Jillian Ludwig’s series Fam Farm reflects in a calm, gentle manner the loss of natural farming within westernized culture. Genetic modification, factory farming, as well as deceitful packaging and misguided labeling results in confusion and a disconnection between customer and the source of their food.
Subtle and steady gestures provide the backbone to Tom Haney’s movable figures. He creates characters using a craft called ‘automata’ which replicates human movement using mechanical devices. Each is constructed out of wooden found objects which eventually turn into characters pulled from novels like Winesburg, Ohio by Sherwood Anderson. Haney’s narrative mostly finds its way through small towns of the 40’s and 50’s back to a time when rebellion meant getting drunk off whiskey on a Friday night or flying a kite made out of an American flag. It stays put in a simpler time when things were mostly done by hand and craft meant something.

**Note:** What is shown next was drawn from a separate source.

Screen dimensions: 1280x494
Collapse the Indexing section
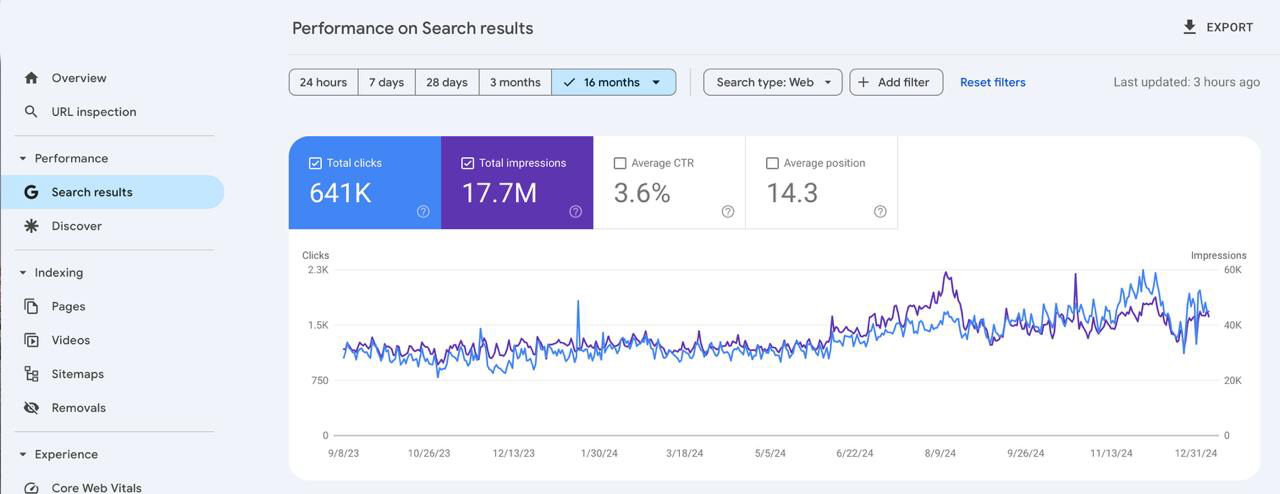pos(23,273)
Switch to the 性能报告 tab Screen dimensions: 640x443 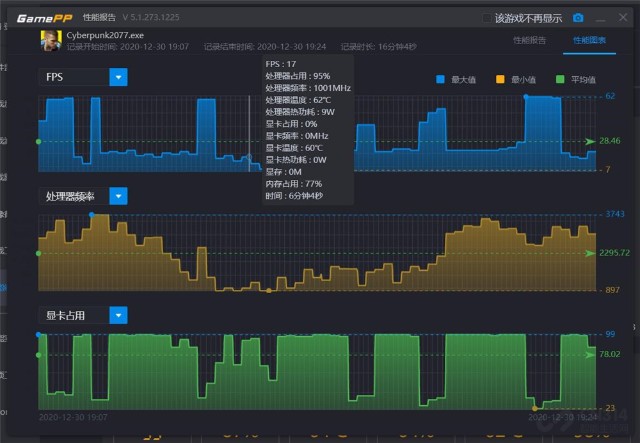[529, 40]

This also manifests in the facial features of the artist’s figures which are painted with deadpan humor recalling Norman Rockwell. This dynamic paired with slight movement focuses your attention on a specific moment which sets it apart from ordinary puppets. It spawns a type of poetry created from gesture. Haney chooses to slow down time and focus on little things that enhance life through his wooden cast.
The videos explaining Haney’s process are fascinating because the work is highly detailed and irregular. Usually when you think of puppets you envision uniformity and system whereas when you see Haney’s craftsmanship it transforms into a lost art form. He discloses intricate carving methods needed to shape and make the pieces function. All the nuts and bolts making it work take on a Frankenstein sensibility which adds to the appeal. However, the narratives are pure Americana. Some of his more in depth projects have focused on the underbelly of a small town carnival leading to a mysterious underground and a vignette about discovering first love in the forest. Both are set to contemporary music.

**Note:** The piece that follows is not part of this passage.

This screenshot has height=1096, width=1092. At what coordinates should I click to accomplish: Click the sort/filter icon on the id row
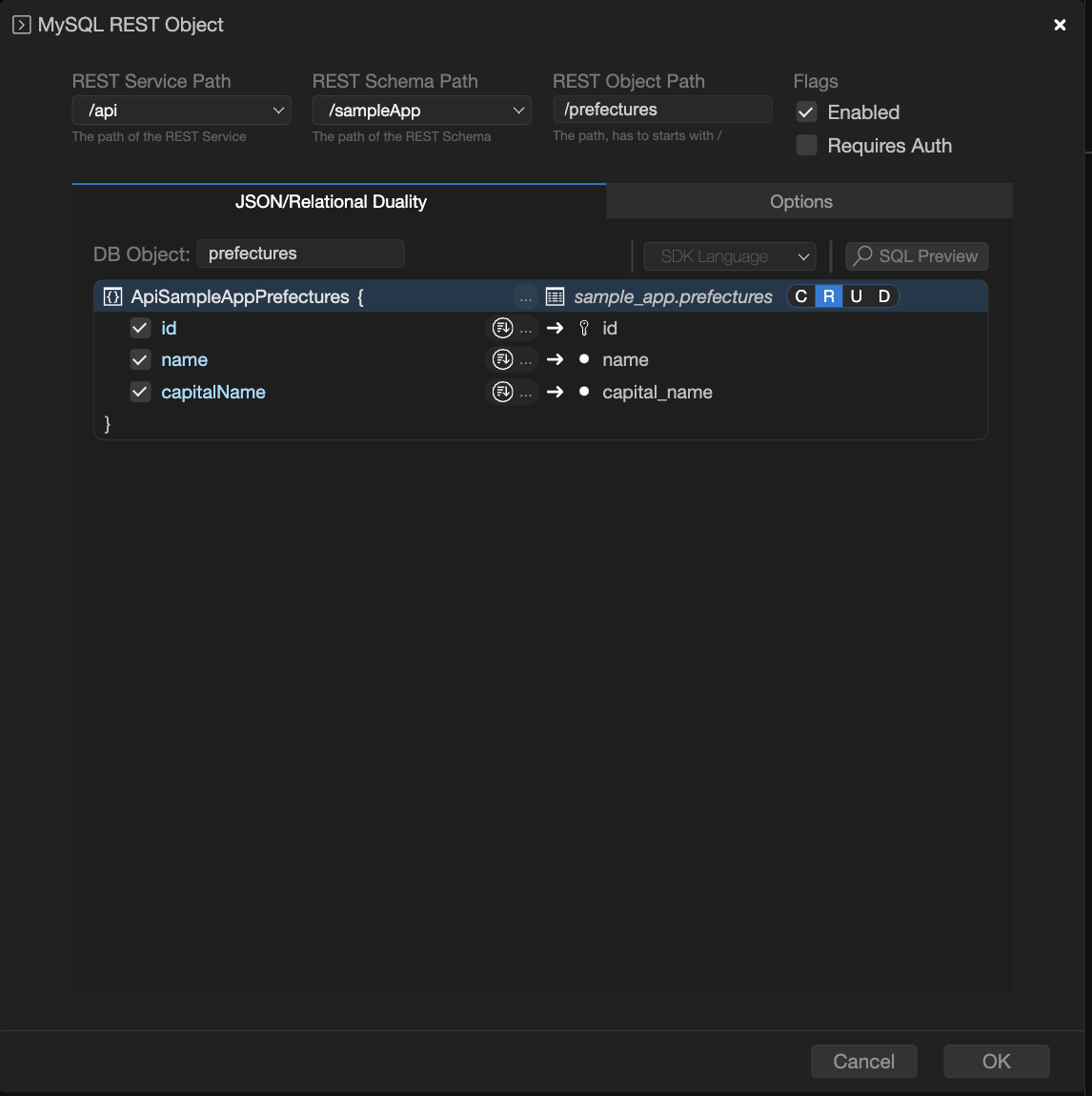[x=502, y=328]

Photographer Tommy Kha, a 2013 graduate of Yale’s MFA program, will not kiss you back. In his project, Return to Sender, Kha documents himself receiving a kiss from strangers, friends, lovers, acquaintances, and not returning it. To what do we owe this visual pleasure and physical discomfort? These images of Kha’s bewildered, open eyes while his malleable body is taken, touched, and grabbed at another’s whim conjures up an amalgam of emotions, the least of which is our own discomfort.
Why? The photographer knows: “While my passive character mirrors stereotypes of the Asian men—almost always depicted as neutered, asexual, or submissive within media—it is my transgression as the photographer that undermines this passivity. Coupled with the other participants’ control over their own representation through their kiss, these images intend to question and confuse the role of the photographer and sitter, protagonist and supporting character, self-portrait and performance.” We recently found out more from Kha.
Why did you choose kissing as the method for self-portraiture as it is in effect here?
“I approach the picture making to explore desire, through intimacy, but it doesn’t necessarily look intimate in the photographs. It has to do with the desire to see oneself reflected. With kissing (on the lips), there’s something very expected about doing that act. I like to be surprised by photography since my work lies within the terrains of self-portrait, performance, and staged photography. Even in making these photographs, it’s not really about the kiss as an act itself but how each kiss is different.”
Carlie Armstrong’s Work Place site is a fantastic ongoing documentary project documenting the work places of Portland creatives. Whether it’s a painter, a musician, or designer, Carlie aims to not just understand the creative process but to also document the spaces that contain them.